SUPPLIED TEXT

How to Contact a Gallery

How would you fill this space?

A gallery generally has clear submission guidelines on their website, which someone took the time to write and post for the benefit of those wanting to submit work. If I can’t find it, I default to calling or emailing the gallery to see how they like work to be submitted. But if this information is already spelled out on their website, they will be annoyed with you for bothering them with what they consider redundant questioning. I used to be the assistant gallery director at Cellar Door Gallery, where folks had a lot of funky methods for submitting work, such as showing up unannounced with their portfolios and demanding a critique or emailing fuzzy, cluttered photos of their paintings. So I called Jessica DuVerneay, my boss who ran Cellar Door until she closed it last year and moved to LA, to reminisce about these wayward wannabe gallery clients. What things most turned her off to working with an artist?

“People that don’t do any research at all on the gallery and walk in with their bullshit portfolio full of fairies and unicorns and, like, they haven’t even taken the time to see anything about the gallery’s mission or what type of art they carry,” she said. “If you’re an awesome sculptor and you walk into a photography gallery, they won’t take your sculpture. You wouldn’t apply to a company you know nothing about.”

STORED DATA
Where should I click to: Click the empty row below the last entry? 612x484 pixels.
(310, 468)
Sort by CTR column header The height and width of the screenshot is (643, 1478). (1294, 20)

DO THIS
In the article on contacting a gallery, what position did the writer once hold at Cellar Door Gallery?

ANSWER
Assistant gallery director